Strange regexp behaviour in gsub

  • Thread starter Kristof Bastiaensen
  • Start date
K

Kristof Bastiaensen

Hi,

I am wondering if this is the correct behaviour in gsub:

"bab".gsub(/(?!a)ab/, "cd")
=> "bab"

shouldn't that be "bcd"?

Also the following:
"\nab".gsub(/(?!\w)ab/, "cd")
=> "\nab"

This seems to work
"bab".gsub(/(?!c)ab/, "cd")
=> "bcd"

Kristof
 
J

Joel VanderWerf

Kristof said:
Hi,

I am wondering if this is the correct behaviour in gsub:

"bab".gsub(/(?!a)ab/, "cd")
=> "bab"

shouldn't that be "bcd"?

I think /(?!a)ab/ can't match anything. It's saying that the first
character after the beginning of the match must not be "a", and the
first character of the match must be "a". This is contradictory.
 
K

Kristof Bastiaensen

I think /(?!a)ab/ can't match anything. It's saying that the first
character after the beginning of the match must not be "a", and the
first character of the match must be "a". This is contradictory.

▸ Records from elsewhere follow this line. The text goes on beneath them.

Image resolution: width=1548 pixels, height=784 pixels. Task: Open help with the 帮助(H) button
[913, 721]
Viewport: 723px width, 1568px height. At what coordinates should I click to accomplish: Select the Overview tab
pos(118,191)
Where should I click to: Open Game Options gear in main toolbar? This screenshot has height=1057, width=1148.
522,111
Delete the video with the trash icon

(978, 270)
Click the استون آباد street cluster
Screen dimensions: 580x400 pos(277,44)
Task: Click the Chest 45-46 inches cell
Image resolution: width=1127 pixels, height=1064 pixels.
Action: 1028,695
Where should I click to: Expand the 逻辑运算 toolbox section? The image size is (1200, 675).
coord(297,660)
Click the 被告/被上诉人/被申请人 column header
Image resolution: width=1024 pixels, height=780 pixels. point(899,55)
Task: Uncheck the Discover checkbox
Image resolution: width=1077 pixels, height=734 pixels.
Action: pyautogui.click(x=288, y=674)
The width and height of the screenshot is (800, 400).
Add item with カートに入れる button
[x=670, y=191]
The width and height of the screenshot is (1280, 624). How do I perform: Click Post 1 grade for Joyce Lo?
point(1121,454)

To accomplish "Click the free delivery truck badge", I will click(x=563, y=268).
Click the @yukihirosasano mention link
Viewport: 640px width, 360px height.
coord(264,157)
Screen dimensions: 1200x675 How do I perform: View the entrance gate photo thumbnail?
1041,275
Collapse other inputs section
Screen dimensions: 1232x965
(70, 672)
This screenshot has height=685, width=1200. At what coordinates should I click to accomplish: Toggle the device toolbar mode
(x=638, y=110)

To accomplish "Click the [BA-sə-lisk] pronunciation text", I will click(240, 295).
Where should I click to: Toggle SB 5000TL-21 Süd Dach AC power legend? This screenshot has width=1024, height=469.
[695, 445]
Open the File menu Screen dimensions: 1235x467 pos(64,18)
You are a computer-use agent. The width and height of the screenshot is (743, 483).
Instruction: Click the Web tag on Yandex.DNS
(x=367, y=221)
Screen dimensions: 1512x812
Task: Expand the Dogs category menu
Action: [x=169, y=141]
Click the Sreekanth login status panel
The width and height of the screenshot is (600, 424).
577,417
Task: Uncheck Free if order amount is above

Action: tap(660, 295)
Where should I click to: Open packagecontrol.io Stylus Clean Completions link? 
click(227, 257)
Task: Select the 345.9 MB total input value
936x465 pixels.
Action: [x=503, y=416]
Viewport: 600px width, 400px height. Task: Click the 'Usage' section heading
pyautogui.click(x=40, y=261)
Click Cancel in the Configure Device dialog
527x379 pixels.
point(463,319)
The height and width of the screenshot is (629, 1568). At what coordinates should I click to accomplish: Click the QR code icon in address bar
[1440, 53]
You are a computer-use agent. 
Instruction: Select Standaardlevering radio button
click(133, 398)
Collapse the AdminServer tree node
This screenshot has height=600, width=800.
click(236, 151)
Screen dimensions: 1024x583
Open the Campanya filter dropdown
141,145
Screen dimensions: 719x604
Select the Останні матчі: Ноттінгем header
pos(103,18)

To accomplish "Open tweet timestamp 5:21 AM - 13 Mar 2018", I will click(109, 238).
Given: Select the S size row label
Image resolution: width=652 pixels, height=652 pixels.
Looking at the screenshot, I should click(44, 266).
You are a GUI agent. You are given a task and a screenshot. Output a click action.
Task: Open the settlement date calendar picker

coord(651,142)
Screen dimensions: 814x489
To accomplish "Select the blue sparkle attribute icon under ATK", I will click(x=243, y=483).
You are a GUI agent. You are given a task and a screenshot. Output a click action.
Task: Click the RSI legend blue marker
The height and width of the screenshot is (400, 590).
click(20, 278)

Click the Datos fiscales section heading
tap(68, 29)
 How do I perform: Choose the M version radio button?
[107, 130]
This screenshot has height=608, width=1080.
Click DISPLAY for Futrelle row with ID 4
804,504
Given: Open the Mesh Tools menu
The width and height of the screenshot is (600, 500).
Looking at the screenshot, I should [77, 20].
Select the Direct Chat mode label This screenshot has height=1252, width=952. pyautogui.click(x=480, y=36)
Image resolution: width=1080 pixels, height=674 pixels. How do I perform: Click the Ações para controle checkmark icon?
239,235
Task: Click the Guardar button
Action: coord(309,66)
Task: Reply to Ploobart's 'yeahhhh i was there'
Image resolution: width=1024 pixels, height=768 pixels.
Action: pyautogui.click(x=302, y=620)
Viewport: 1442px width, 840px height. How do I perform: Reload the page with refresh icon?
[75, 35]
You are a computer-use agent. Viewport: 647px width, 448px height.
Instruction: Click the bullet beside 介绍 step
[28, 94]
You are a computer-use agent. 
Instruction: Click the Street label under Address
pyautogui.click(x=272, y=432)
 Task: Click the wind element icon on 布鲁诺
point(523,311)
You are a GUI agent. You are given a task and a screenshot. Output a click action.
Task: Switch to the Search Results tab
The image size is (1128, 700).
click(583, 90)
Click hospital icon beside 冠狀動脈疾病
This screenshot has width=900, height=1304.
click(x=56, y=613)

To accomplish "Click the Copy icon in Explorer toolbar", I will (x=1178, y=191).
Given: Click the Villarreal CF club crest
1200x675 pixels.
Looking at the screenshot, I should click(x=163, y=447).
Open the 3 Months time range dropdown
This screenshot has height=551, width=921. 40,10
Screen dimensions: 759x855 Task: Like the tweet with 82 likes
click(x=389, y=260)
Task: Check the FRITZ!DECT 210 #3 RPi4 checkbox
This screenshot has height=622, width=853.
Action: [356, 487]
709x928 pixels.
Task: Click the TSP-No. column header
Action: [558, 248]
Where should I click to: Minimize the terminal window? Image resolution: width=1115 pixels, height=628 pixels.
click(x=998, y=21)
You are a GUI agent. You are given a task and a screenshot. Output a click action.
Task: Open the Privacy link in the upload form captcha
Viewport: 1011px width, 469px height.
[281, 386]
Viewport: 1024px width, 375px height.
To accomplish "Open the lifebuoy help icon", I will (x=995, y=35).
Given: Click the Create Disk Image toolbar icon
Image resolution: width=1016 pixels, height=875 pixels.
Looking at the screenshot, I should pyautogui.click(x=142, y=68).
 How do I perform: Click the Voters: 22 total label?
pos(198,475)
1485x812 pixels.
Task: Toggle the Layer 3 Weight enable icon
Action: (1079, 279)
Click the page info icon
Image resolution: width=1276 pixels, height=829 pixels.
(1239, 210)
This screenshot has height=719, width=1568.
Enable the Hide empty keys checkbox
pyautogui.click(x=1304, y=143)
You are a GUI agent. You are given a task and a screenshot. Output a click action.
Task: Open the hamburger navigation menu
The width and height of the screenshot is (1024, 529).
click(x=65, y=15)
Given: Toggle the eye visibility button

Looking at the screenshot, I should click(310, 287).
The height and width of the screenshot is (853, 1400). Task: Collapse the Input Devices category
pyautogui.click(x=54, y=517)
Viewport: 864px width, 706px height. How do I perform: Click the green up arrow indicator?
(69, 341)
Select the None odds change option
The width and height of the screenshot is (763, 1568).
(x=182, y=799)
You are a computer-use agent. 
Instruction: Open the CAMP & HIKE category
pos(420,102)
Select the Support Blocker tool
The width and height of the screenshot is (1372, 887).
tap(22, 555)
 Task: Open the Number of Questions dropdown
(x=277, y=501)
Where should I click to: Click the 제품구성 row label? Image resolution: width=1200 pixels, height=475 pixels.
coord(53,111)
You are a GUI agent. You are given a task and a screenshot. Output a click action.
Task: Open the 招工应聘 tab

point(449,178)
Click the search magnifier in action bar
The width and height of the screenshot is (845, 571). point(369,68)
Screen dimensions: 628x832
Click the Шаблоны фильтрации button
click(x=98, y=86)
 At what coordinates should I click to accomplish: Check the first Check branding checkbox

Yes, that would clarify the situation, but is it the correct
behaviour? I would think that (?!a)a doesn't mean the same
character, but consecutive ones. Because it doesn't consume
the character, it effectively is the character 'before' the
match (if any). The other behaviour wouldn't make sense,
because (?!a)b is then exactly the same as b.

Kristof
 
F

Florian Gross

Kristof said:
Yes, that would clarify the situation, but is it the correct
behaviour? I would think that (?!a)a doesn't mean the same
character, but consecutive ones. Because it doesn't consume
the character, it effectively is the character 'before' the
match (if any). The other behaviour wouldn't make sense,
because (?!a)b is then exactly the same as b.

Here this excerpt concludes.